⟨

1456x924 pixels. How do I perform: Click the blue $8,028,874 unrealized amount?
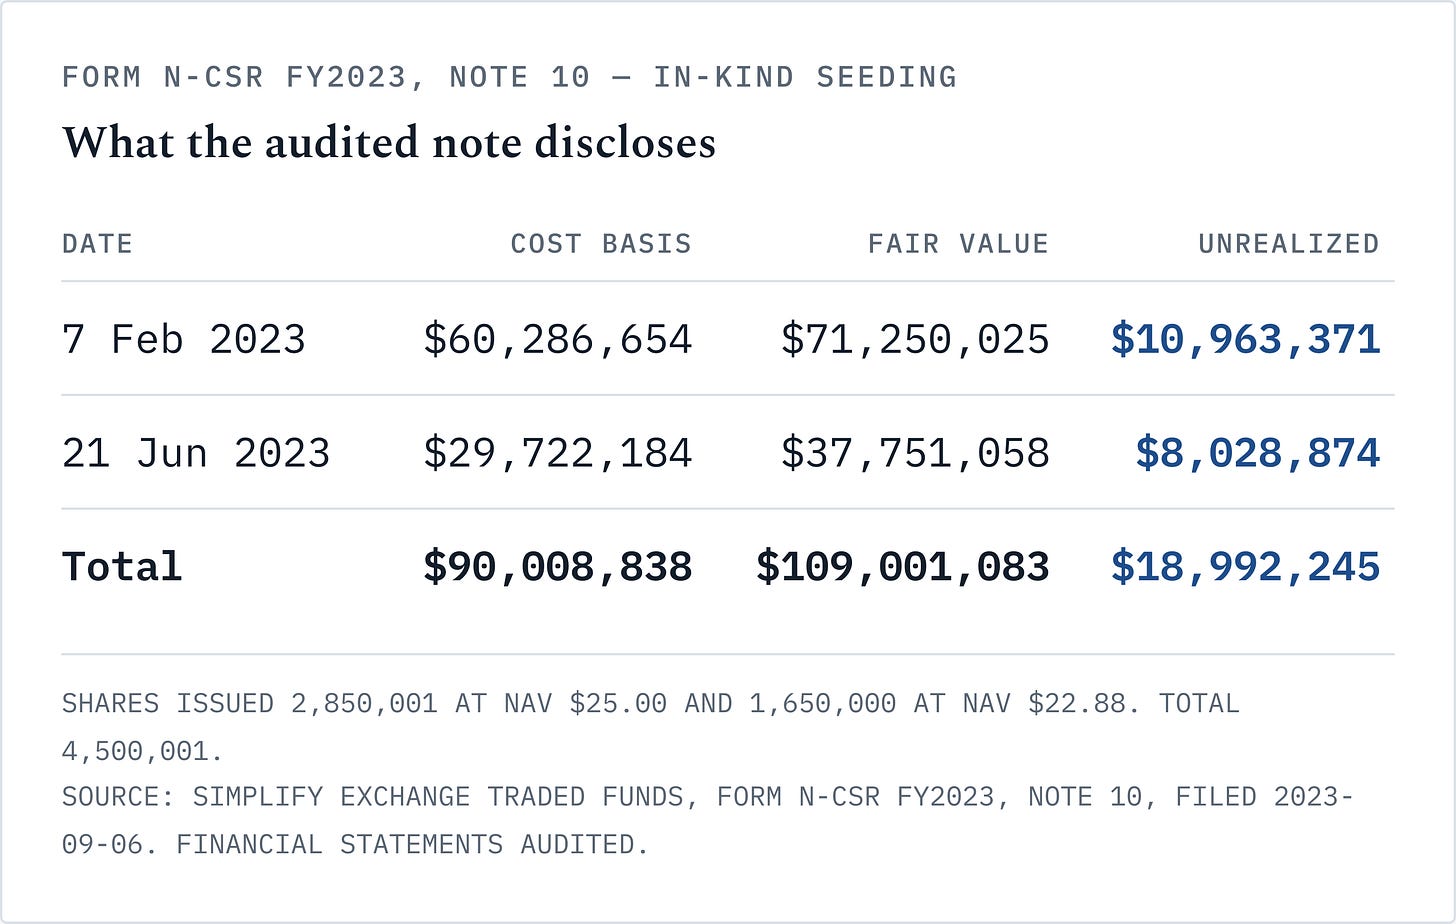click(1258, 453)
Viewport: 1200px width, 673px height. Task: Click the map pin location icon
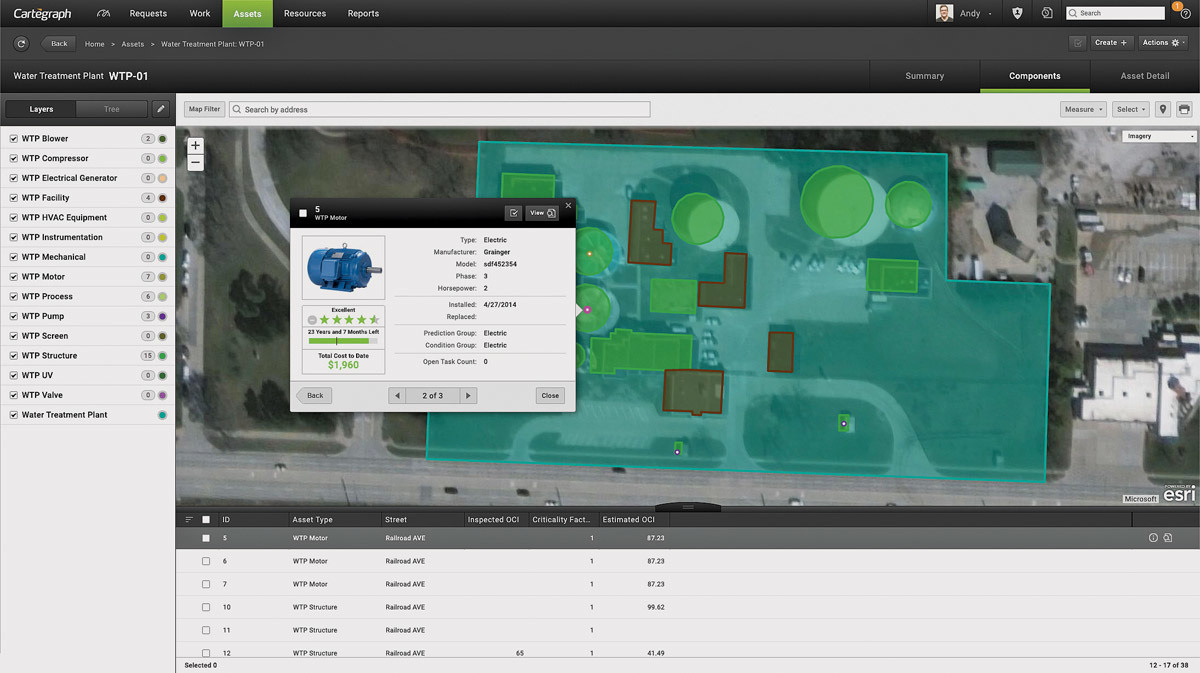point(1163,109)
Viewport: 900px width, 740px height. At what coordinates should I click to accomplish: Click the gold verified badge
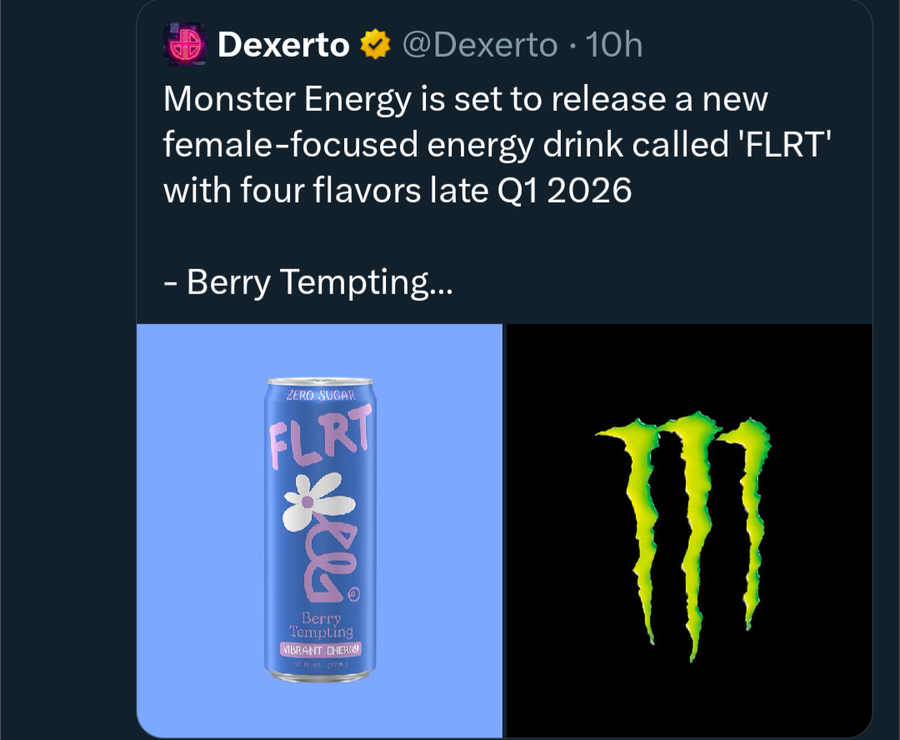(375, 45)
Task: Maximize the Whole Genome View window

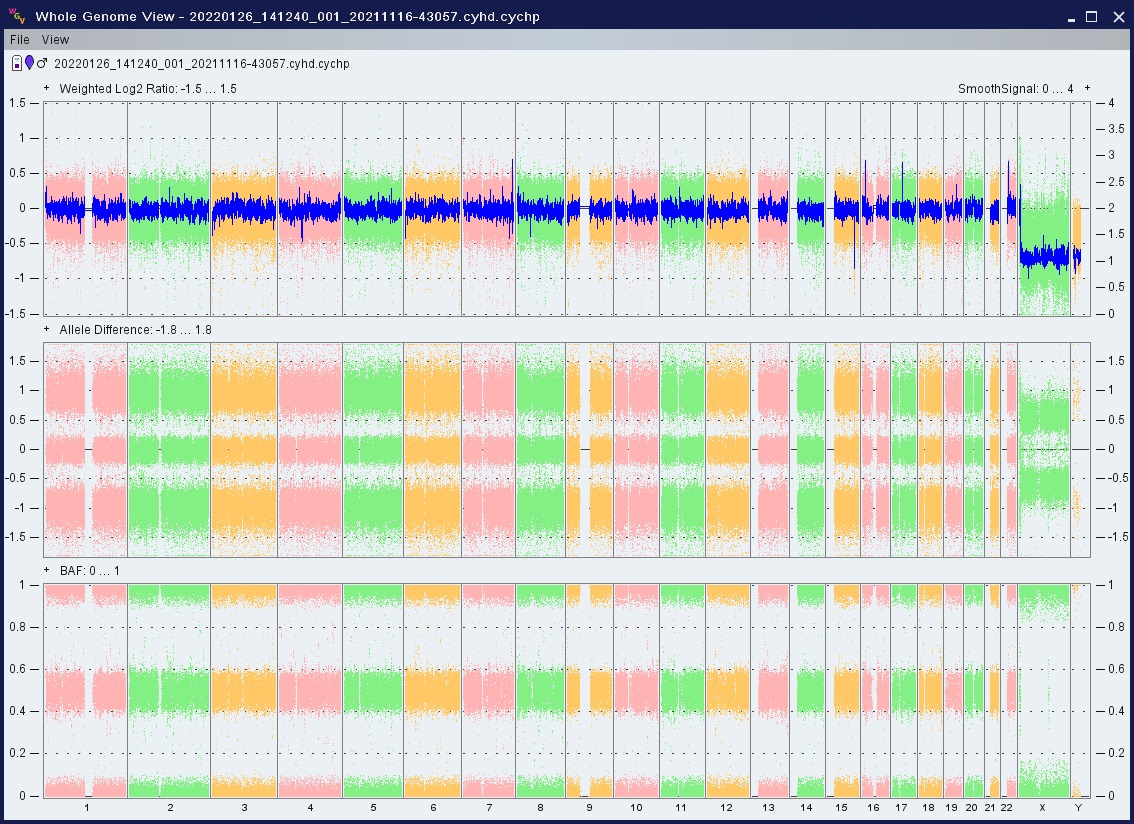Action: tap(1091, 16)
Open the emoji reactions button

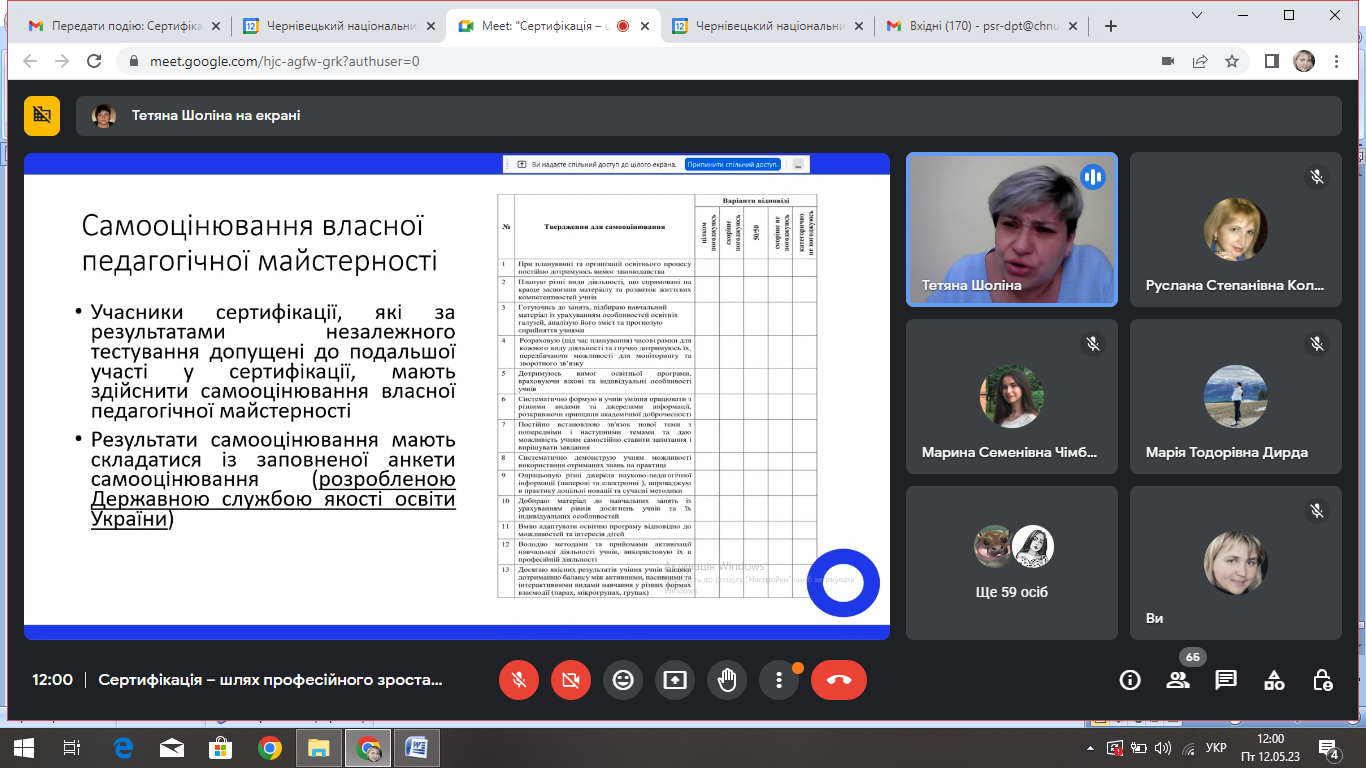point(623,680)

⟩

■ Exercise instructions: Nothing but the lines from the line holding "Viewport: 1200px width, 673px" through the last line of the entries above is to be reproduced, exactly and without pictures.

■ Solution for this problem:
Viewport: 1200px width, 673px height. Task: Click the map pin location icon
point(1163,109)
Viewport: 900px width, 740px height. At what coordinates should I click to accomplish: Click the gold verified badge
(375, 45)
Task: Maximize the Whole Genome View window

Action: tap(1091, 16)
Open the emoji reactions button

point(623,680)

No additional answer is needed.